ARTICLE II – AWARD OF PERFORMANCE SHARES

 

  2.1. Effective Date; Duration. This Award shall take effect as of February 19, 2007, and shall continue in effect until all Performance Shares awarded hereunder have either been earned and vested or have been forfeited in accordance with the terms hereof.

 

  2.2. Description of Performance Share Award. The Award consists of an aggregate of                      performance shares (the “Performance Shares”) representing the right of the Employee to receive an award of that number of shares of the Company’s Common Stock, $0.01 par value, (“Stock”), based upon and subject to the achievement of three (3) Company Performance Criteria established by the Administrator. The Performance Shares are divided into three (3) allotments as follows:

 

  (i) Fifty percent (50%) of the shares of Stock shall be earned if and to the extent that the Company’s ROIC target performance is achieved as provided in paragraph 2.4.1 below (the “ROIC Share Unit”);

 

  (ii) Twenty-Five percent (25%) of the shares of Stock shall be earned if and to the extent that the Company achieves a Revenue Performance ranking relative to the Revenue Performance achieved by the Peer Companies within a qualifying target range as provided in paragraph 2.4.2 below (the “Revenue Share Unit”); and

 

  (iii) Twenty-Five percent (25%) of the shares of Stock shall be earned if and to the extent that the Company achieves an earnings per share (EPS) Performance ranking relative to the EPS Performance achieved by the Peer Companies within a qualifying target range as provided in paragraph 2.4.3 below (the “EPS Share Unit”).

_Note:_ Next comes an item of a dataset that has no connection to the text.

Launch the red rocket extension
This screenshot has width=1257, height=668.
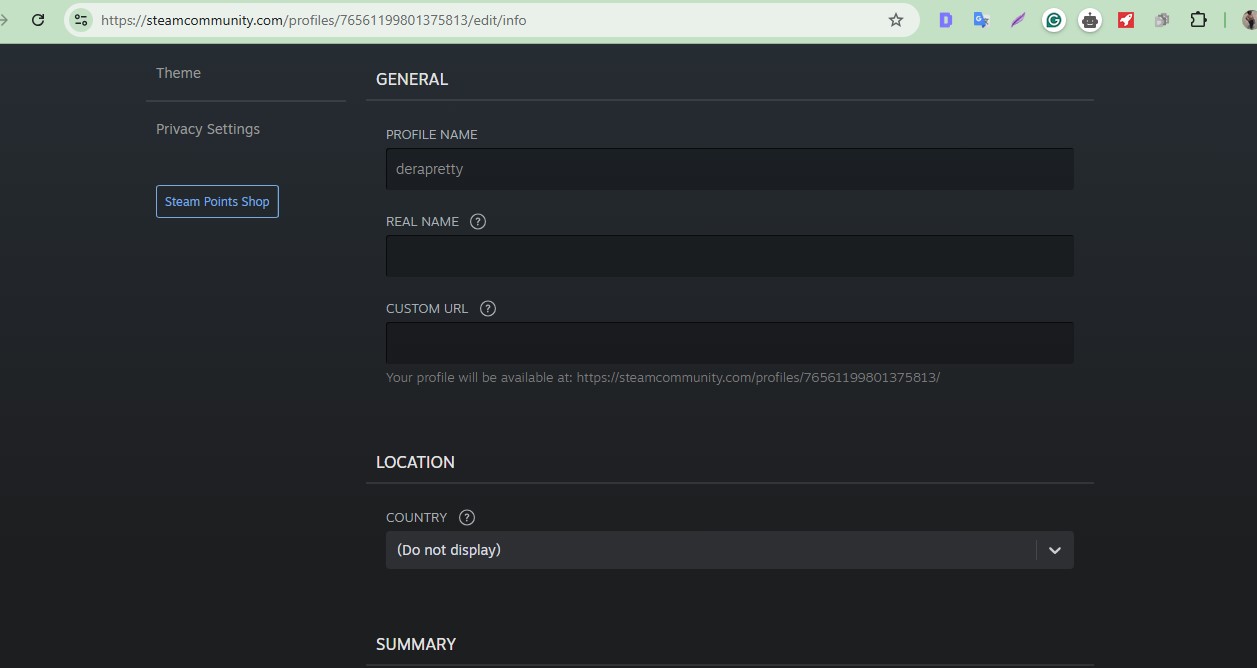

Employee’s rights to receive shares of Stock under the Performance Share Award are subject to the provisions of this Article II, to reduction for applicable tax withholding and to the provisions of the Plan (which is incorporated herein by reference with the same effect as if set forth herein in full) in addition to such other restrictions, if any, as may be imposed by law.

 

  2.3. Meaning of Certain Terms. As used in this Article II, the following terms shall have the meaning specified below:

 

  (i) “Performance Share Unit” means an ROIC Share Unit, a Revenue Share Unit or an EPS Share Unit as described in paragraph 2.2 above.

 

  (ii) “ROIC” means, for a fiscal year, net operating profit after applicable taxes divided by average net assets (i.e. total assets less non-interest bearing liabilities) as derived from the Company’s audited financial statements for that fiscal year.

 

  (iii) “Average ROIC Target” means the target average ROIC performance over the three year period of the ROIC Share Unit as established by the Administrator, being     %.

 

  (iv) “Peer Companies” means the 20 companies operating in the Semiconductor business listed on Annex I to this Agreement.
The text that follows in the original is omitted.